THE HOLOCAUST 1,800 Jews tell of torture at hands of Nazi doctors



The number who were experimented upon is probably much higher.
NEW YORK (AP) -- Elizabeth Fried says she survived eight months at the hands of Dr. Josef Mengele and his Nazi cohorts. Injections given, blood taken. When it was over, she was sterile.
Fried, now 88, is one of almost 1,800 Jews who have come forward for the first time with accounts of being Hitler's human guinea pigs during World War II.
Their stories, told to Jewish groups dispersing money from Holocaust court settlements, prove that thousands more were tortured under the guise of scientific research than previously thought, according to an expert.
A few of the written testimonies submitted to a settlement committee in the last year are being released today, said Gideon Taylor, executive vice president of the Conference on Jewish Materials Claims Against Germany.
So far, 1,778 Jewish victims of Nazi medical experiments from 33 countries have responded.
"We certainly didn't expect this number," Taylor said of the 1,778 who responded, many noting that they were less interested in the $5,400 payouts that will begin getting mailed this week than in having their stories known.
Taylor said such a large number of people making claims indicates there were thousands more who either died during the experiments or have died in the years since. "Our knowledge has been significantly broadened," he said.
Experiments
Data collected from the claimants show there were about 178 different types of medical experiments conducted in more than 30 camps and ghettos. Some victims were not Jewish, including a group of Polish nuns, Taylor said.

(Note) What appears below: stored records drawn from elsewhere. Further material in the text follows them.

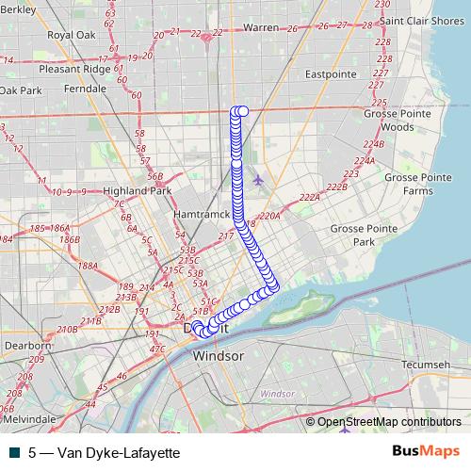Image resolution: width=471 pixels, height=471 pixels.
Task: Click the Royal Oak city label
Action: [x=73, y=35]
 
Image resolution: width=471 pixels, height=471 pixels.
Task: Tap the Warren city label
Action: [x=261, y=28]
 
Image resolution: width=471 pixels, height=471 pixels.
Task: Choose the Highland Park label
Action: [x=138, y=190]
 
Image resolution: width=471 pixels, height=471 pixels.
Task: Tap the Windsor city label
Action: [x=218, y=358]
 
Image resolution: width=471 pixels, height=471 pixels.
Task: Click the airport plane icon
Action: [x=257, y=179]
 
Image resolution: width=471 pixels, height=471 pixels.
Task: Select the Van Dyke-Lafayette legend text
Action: [x=104, y=452]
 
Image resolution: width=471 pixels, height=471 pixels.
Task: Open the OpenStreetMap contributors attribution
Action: [x=389, y=422]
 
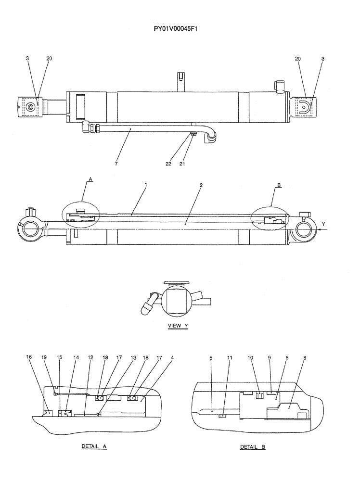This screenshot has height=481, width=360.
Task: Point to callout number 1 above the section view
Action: point(145,184)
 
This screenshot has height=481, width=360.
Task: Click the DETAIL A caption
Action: point(94,446)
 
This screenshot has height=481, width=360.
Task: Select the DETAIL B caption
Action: point(253,447)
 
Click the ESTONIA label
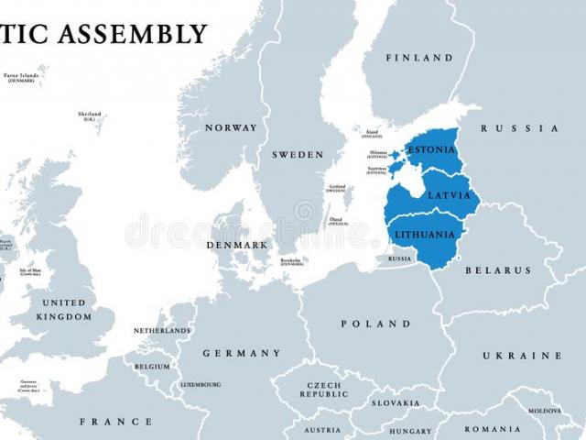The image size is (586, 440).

"It's a glimpse into one of the most shocking parts of the Holocaust," he said. "You just read these testimonies. It forces you to believe the unbelievable. These people have been through hell. There's no other way to describe it."
He said it was "closer to torture than it is to anything you could call medicine."
In submissions likely to change the way history books chronicle one of the worst horrors of the Holocaust, several victims have agreed to let their names be released.
Among those was Polish-born U.S. resident Hyman Turenshine, 76, who said he remained silent for years about the sterilization experiments he underwent in Auschwitz in 1944 -- but was motivated to speak out by those who suggest the Holocaust never occurred.